Patients
A total of 208 serum samples including 158 pathologically confirmed lung cancer patients and 50 healthy subjects were collected from the Department of Respiratory and Thoracic Surgery of the Second Hospital of Xi'an Jiaotong University. Informed consent was obtained from every subject prior to the study. All patients with lung cancer were found to have no evidence of other disease. The distribution of clinical stages (UICC, 1997) was as follows: 13 cases were at stage I, 41 stage II, 58 stage III, 46 stage IV. Among these patients, 68 patients suffered from squamous cell carcinomas, 53 from adenocarcinomas, 35 from small cell cancers and 2 from bronchioloalveolar carcinomas. The average age of the patients (101 males, 57 females ranging from 28 to 79 years) was 56.8. The healthy controls (31 males, 19 females ranging from 30 to72 years) came from general physical examinations, and had an average age of 54.5. The two groups were matched for age, sex and smoking history. Two milliliters of whole blood were collected during fasting and stored within one hour at 4°C. The blood was later centrifuged for 20 min at 4000 rpm, distributed into 100 μl aliquots, and stored at -80°C until used.
SELDI protein profiling
Five μL of 10 mM HCl was applied to a weak cation exchange (WCX2) chip and placed at room temperature for 10 min. Chips were rinsed with deionized water in a conical tube and then put into a bioprocessor and washed with binding buffer (100 mM NaAc, pH4) with gentle shaking twice for 5 min. Five μL of each serum and 10 μL of 9 mol/L urea were combined and vortexed on ice. 5 μL of this mixture was added to 60 μL of binding buffer. 50 μL of the serum mixture was applied to each spot and incubated on a shaker for 60 min. Chips were washed again with binding buffer with slight shaking 3 times. 200 μL of 1 mM HEPES pH7.0 was added to each well. Wells were quickly rinsed and then removed and let dry. Once dry, 0.5 μL of sinapinic acid (SPA) was applied to each spot twice. The arrays were allowed to air-dry and then stored in the dark at RT until SELDI analysis.
Data analysis
Before analysis, the data were randomly divided into two sets as follows: the training set consisted of 11 patients with stages I/II lung cancer, 63 patients with stages III/IV lung cancer and 20 healthy controls. The blinded test (in which the disease status was unrevealed) set consisted of 43 patients with stages I/II lung cancer, 41 patients with stages III/IV lung cancer and 30 healthy controls. The chips were placed in the Protein Biological system II-C mass spectrometer reader (Ciphergen Biosystems, Inc.) and TOF spectra were generated by averaging 128 laser shots with an intensity of 215 and a detector sensitivity of 9. The optimization range was from 3,000 to 50,000 Da, and a maximum of 200,000 Da. External calibration of the instrument was performed using the All-in-one peptide molecular mass standard (Ciphergen Biosystems, Inc.). We achieved a mass accuracy of 0.1% with this system.
Peak detection
Peak detection using Ciphergen Biomarker Wizard software 3.0.2 identified an average of 72 peaks/spectrum. Of the 72 peaks, 64 common peaks or clusters were generated from the training set. Eighteen of these proteins were found to have statistically differential expression levels between lung cancer and normal control sera (P < 10-4). Peak detections involved baseline subtraction, mass accuracy calibration, and automatic peak detection. The settings used for our work were as follows: for peak detection the signal-to-noise ratio was 3, minimum peak threshold was 10%; for cluster completion, the cluster mass was 0.5% and the signal-to-noise ratio for the second pass was 1.

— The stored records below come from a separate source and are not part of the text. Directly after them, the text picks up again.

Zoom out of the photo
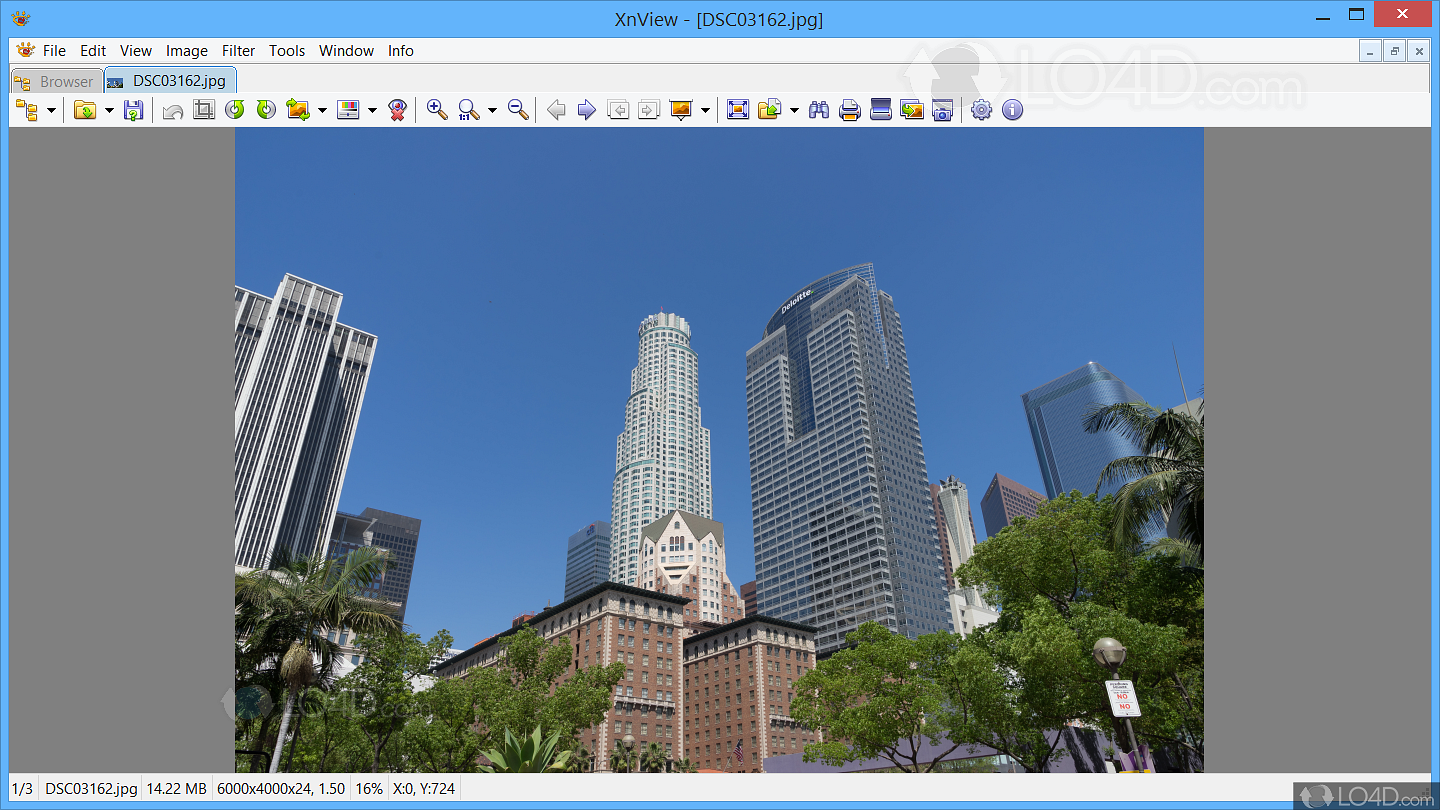The image size is (1440, 810). (518, 110)
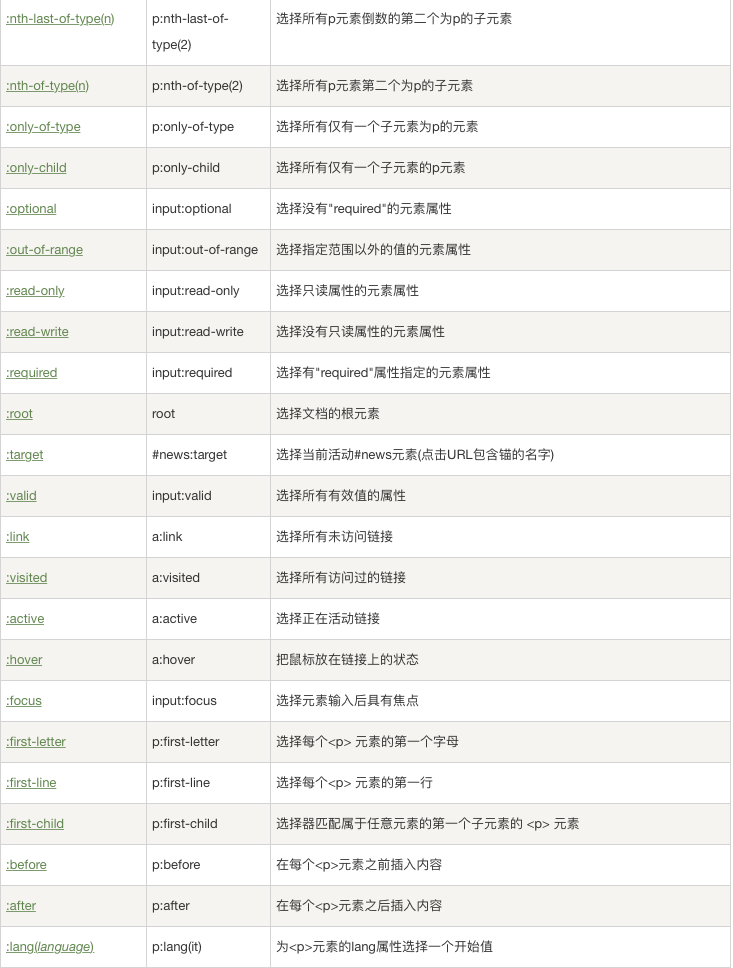Viewport: 733px width, 968px height.
Task: Follow the :only-child link
Action: pyautogui.click(x=36, y=168)
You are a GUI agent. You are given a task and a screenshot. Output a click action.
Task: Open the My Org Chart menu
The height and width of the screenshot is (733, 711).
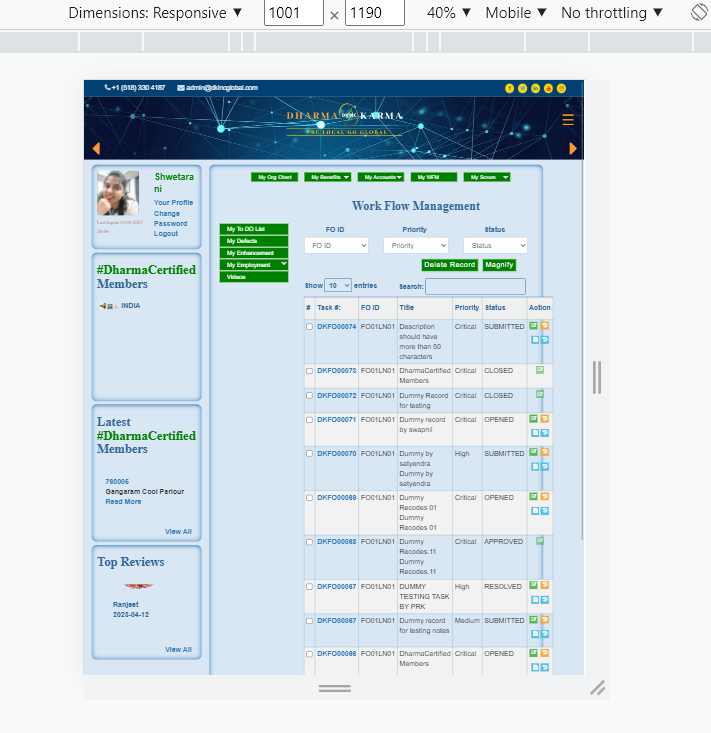pyautogui.click(x=275, y=177)
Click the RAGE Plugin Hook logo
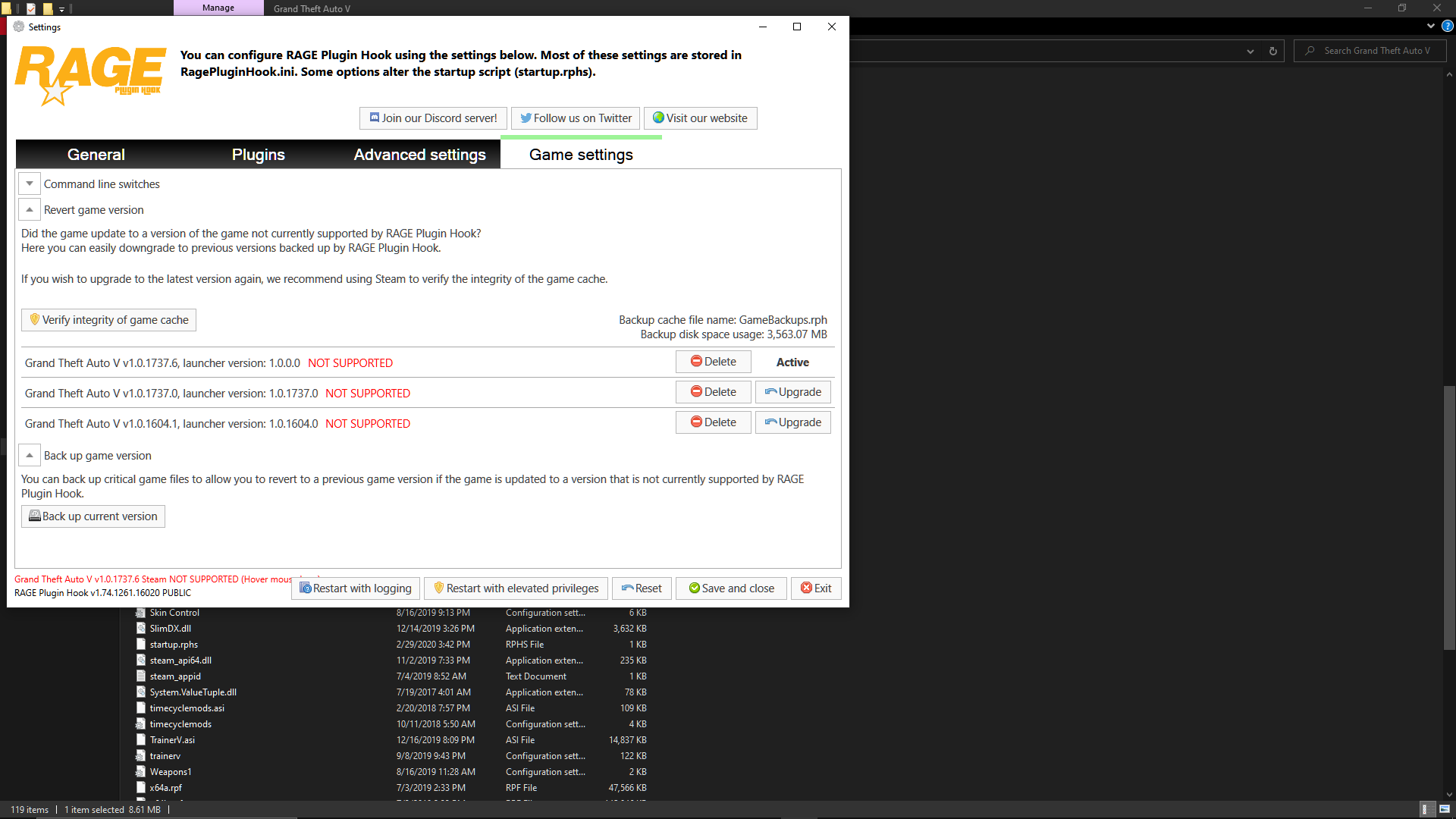Screen dimensions: 1456x819 (x=90, y=74)
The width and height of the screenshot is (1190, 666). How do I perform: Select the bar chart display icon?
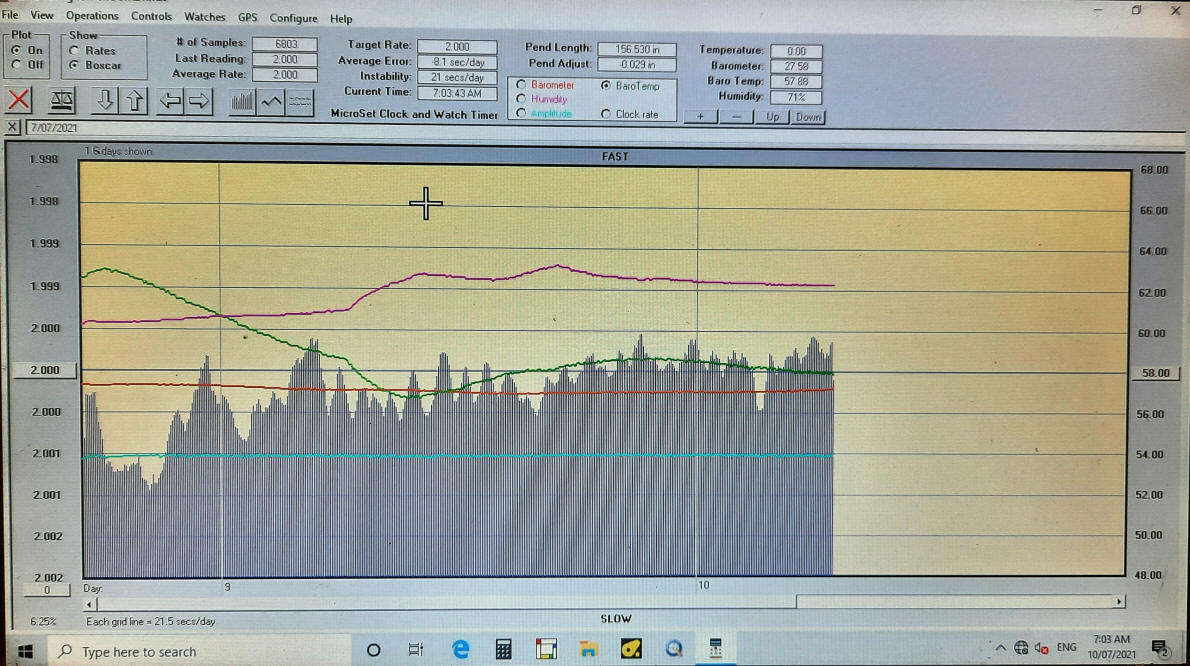pyautogui.click(x=243, y=101)
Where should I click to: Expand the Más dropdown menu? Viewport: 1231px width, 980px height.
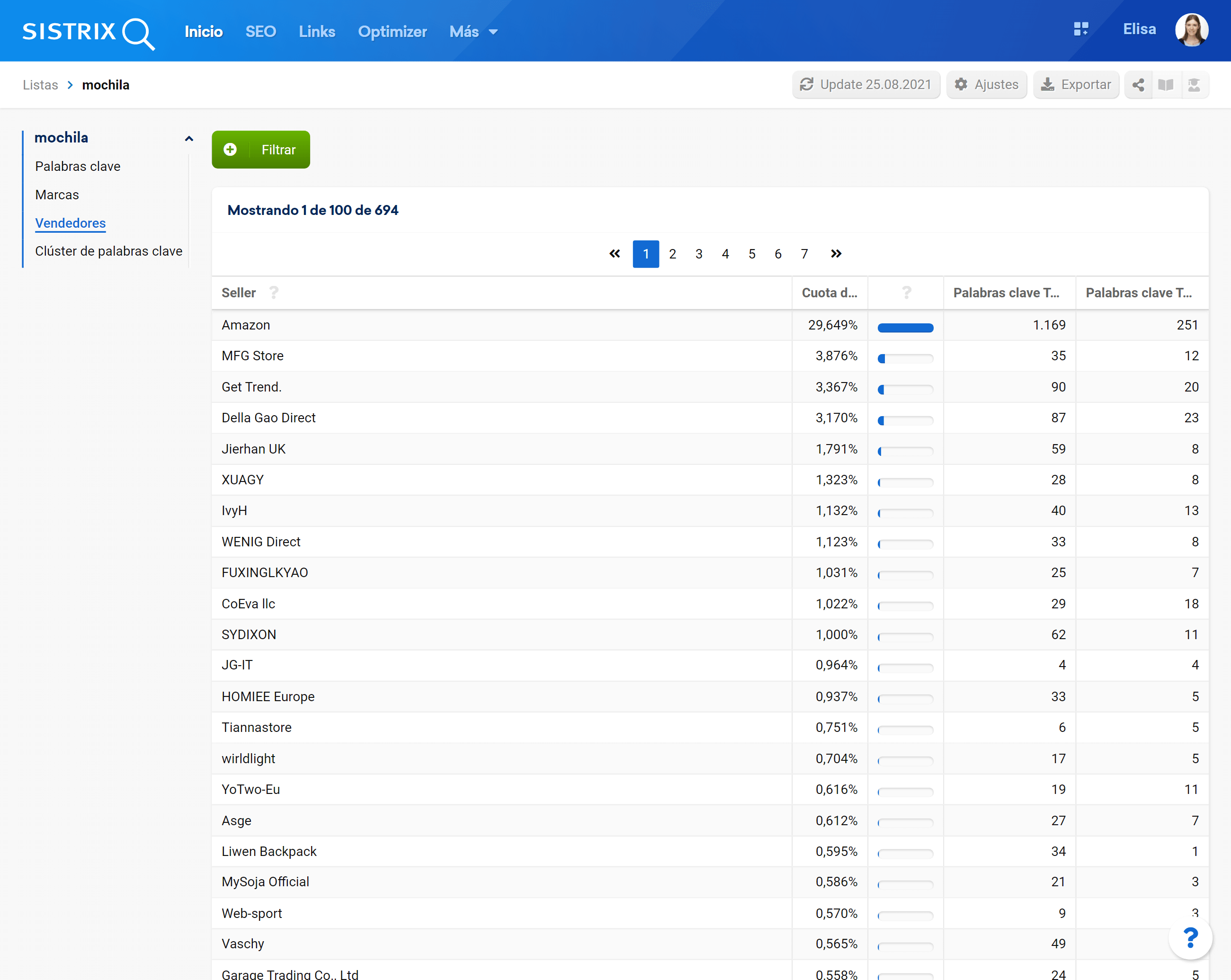coord(473,32)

Decision tree classification
Construction of the decision tree classification algorithm was performed by Ciphergen Biomarker Pattern software version 5.0. Classification tree, selected Gini, split the data into two nodes using one rule at a time in the form of peak intensity. The splitting decisions in this case were based on the normalized intensity levels of peaks from SELDI protein expression profile. The process of splitting was continued until terminal nodes were created. After V-fold cross validation 50, the accuracy of each classification tree was then challenged with the blinded test set.
Detection of serum Cyfra21-1 and NSE
The two markers, Crfra21-1 and NSE, were measured in the 208 sera included in this study using an electrochemiluminescent immunoassay (ECLIA, Elecsys 2010 system, Roche Diagnostics, Switzerland). The cutoff values for Crfra21-1 and NSE, recommended by the manufacturers, were 3.3 ng ml-1and 16.3 ng ml-1, respectively.
Statistical analysis
Comparison of relative peak intensity levels between groups was made using the Student's t test and in all cases P < 10-4 was considered statistically significant. Comparison of rates between groups was conducted using the χ2 test and P < 0.05 was regarded as a significant difference.